- _ASSIGNMENT_: Set down every line below, word for word.

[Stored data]
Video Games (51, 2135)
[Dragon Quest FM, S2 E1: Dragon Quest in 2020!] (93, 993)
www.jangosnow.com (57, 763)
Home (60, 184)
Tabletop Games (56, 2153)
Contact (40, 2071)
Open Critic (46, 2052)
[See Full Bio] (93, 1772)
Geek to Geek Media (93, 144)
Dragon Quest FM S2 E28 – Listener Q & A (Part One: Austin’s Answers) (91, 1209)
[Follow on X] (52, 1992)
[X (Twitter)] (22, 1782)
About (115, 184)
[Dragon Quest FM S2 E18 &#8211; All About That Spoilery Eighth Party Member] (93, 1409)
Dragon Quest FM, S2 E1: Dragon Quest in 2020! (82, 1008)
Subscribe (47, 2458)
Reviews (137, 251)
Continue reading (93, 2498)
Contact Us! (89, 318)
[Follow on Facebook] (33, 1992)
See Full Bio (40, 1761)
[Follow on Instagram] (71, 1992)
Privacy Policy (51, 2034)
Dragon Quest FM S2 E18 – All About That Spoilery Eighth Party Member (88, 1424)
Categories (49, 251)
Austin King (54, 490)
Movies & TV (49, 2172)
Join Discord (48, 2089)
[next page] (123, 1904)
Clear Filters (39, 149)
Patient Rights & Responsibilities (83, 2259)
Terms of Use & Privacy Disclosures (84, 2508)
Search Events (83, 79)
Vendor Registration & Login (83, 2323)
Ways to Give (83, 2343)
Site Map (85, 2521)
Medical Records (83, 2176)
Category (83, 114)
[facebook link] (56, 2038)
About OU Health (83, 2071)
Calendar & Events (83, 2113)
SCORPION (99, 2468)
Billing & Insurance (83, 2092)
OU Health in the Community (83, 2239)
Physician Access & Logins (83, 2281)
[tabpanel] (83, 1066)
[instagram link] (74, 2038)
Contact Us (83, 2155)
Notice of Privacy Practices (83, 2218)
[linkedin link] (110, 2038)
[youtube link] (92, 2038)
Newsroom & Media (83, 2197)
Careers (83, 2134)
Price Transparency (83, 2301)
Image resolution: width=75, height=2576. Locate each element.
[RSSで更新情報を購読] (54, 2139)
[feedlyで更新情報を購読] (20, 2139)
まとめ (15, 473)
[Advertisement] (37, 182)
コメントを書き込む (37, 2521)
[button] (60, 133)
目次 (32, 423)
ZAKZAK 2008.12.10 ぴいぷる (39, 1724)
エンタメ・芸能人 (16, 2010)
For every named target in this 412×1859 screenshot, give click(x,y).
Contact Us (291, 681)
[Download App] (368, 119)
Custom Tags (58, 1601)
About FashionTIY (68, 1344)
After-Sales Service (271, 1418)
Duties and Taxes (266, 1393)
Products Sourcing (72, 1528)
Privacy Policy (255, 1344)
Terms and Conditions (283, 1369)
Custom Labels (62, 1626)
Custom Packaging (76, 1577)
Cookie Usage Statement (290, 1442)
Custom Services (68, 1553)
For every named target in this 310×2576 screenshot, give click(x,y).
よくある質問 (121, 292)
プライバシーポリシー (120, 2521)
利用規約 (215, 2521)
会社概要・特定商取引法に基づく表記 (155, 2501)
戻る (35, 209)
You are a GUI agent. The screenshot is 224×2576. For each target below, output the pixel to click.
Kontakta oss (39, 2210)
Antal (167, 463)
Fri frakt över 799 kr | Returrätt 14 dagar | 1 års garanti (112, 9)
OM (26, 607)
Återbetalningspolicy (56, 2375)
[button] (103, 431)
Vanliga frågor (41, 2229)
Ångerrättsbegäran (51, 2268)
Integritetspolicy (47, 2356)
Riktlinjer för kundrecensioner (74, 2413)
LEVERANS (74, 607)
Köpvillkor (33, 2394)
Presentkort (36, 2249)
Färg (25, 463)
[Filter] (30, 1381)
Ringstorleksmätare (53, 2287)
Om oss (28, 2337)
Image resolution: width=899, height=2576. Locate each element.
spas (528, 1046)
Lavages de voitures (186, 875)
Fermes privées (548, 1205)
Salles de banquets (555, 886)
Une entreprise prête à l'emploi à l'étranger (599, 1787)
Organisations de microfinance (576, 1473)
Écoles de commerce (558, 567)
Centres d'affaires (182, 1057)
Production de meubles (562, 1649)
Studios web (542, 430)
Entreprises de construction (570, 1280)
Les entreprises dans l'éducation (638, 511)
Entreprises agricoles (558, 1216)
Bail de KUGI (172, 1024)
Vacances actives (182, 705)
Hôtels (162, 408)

- _EXERCISE ANSWER_:
Video Games (51, 2135)
[Dragon Quest FM, S2 E1: Dragon Quest in 2020!] (93, 993)
www.jangosnow.com (57, 763)
Home (60, 184)
Tabletop Games (56, 2153)
Contact (40, 2071)
Open Critic (46, 2052)
[See Full Bio] (93, 1772)
Geek to Geek Media (93, 144)
Dragon Quest FM S2 E28 – Listener Q & A (Part One: Austin’s Answers) (91, 1209)
[Follow on X] (52, 1992)
[X (Twitter)] (22, 1782)
About (115, 184)
[Dragon Quest FM S2 E18 &#8211; All About That Spoilery Eighth Party Member] (93, 1409)
Dragon Quest FM, S2 E1: Dragon Quest in 2020! (82, 1008)
Subscribe (47, 2458)
Reviews (137, 251)
Continue reading (93, 2498)
Contact Us! (89, 318)
[Follow on Facebook] (33, 1992)
See Full Bio (40, 1761)
[Follow on Instagram] (71, 1992)
Privacy Policy (51, 2034)
Dragon Quest FM S2 E18 – All About That Spoilery Eighth Party Member (88, 1424)
Categories (49, 251)
Austin King (54, 490)
Movies & TV (49, 2172)
Join Discord (48, 2089)
[next page] (123, 1904)
Clear Filters (39, 149)
Patient Rights & Responsibilities (83, 2259)
Terms of Use & Privacy Disclosures (84, 2508)
Search Events (83, 79)
Vendor Registration & Login (83, 2323)
Ways to Give (83, 2343)
Site Map (85, 2521)
Medical Records (83, 2176)
Category (83, 114)
[facebook link] (56, 2038)
About OU Health (83, 2071)
Calendar & Events (83, 2113)
SCORPION (99, 2468)
Billing & Insurance (83, 2092)
OU Health in the Community (83, 2239)
Physician Access & Logins (83, 2281)
[tabpanel] (83, 1066)
[instagram link] (74, 2038)
Contact Us (83, 2155)
Notice of Privacy Practices (83, 2218)
[linkedin link] (110, 2038)
[youtube link] (92, 2038)
Newsroom & Media (83, 2197)
Careers (83, 2134)
Price Transparency (83, 2301)
Image resolution: width=75, height=2576. Locate each element.
[RSSで更新情報を購読] (54, 2139)
[feedlyで更新情報を購読] (20, 2139)
まとめ (15, 473)
[Advertisement] (37, 182)
コメントを書き込む (37, 2521)
[button] (60, 133)
目次 (32, 423)
ZAKZAK 2008.12.10 ぴいぷる (39, 1724)
エンタメ・芸能人 (16, 2010)
For every named target in this 412×1859 screenshot, give click(x,y).
Contact Us (291, 681)
[Download App] (368, 119)
Custom Tags (58, 1601)
About FashionTIY (68, 1344)
After-Sales Service (271, 1418)
Duties and Taxes (266, 1393)
Products Sourcing (72, 1528)
Privacy Policy (255, 1344)
Terms and Conditions (283, 1369)
Custom Labels (62, 1626)
Custom Packaging (76, 1577)
Cookie Usage Statement (290, 1442)
Custom Services (68, 1553)
For every named target in this 310×2576 screenshot, give click(x,y).
よくある質問 (121, 292)
プライバシーポリシー (120, 2521)
利用規約 (215, 2521)
会社概要・特定商取引法に基づく表記 (155, 2501)
戻る (35, 209)
You are a GUI agent. The screenshot is 224×2576. For each target below, output the pixel to click.
Kontakta oss (39, 2210)
Antal (167, 463)
Fri frakt över 799 kr | Returrätt 14 dagar | 1 års garanti (112, 9)
OM (26, 607)
Återbetalningspolicy (56, 2375)
[button] (103, 431)
Vanliga frågor (41, 2229)
Ångerrättsbegäran (51, 2268)
Integritetspolicy (47, 2356)
Riktlinjer för kundrecensioner (74, 2413)
LEVERANS (74, 607)
Köpvillkor (33, 2394)
Presentkort (36, 2249)
Färg (25, 463)
[Filter] (30, 1381)
Ringstorleksmätare (53, 2287)
Om oss (28, 2337)
Image resolution: width=899, height=2576. Locate each element.
spas (528, 1046)
Lavages de voitures (186, 875)
Fermes privées (548, 1205)
Salles de banquets (555, 886)
Une entreprise prête à l'emploi à l'étranger (599, 1787)
Organisations de microfinance (576, 1473)
Écoles de commerce (558, 567)
Centres d'affaires (182, 1057)
Production de meubles (562, 1649)
Studios web (542, 430)
Entreprises de construction (570, 1280)
Les entreprises dans l'éducation (638, 511)
Entreprises agricoles (558, 1216)
Bail de KUGI (172, 1024)
Vacances actives (182, 705)
Hôtels (162, 408)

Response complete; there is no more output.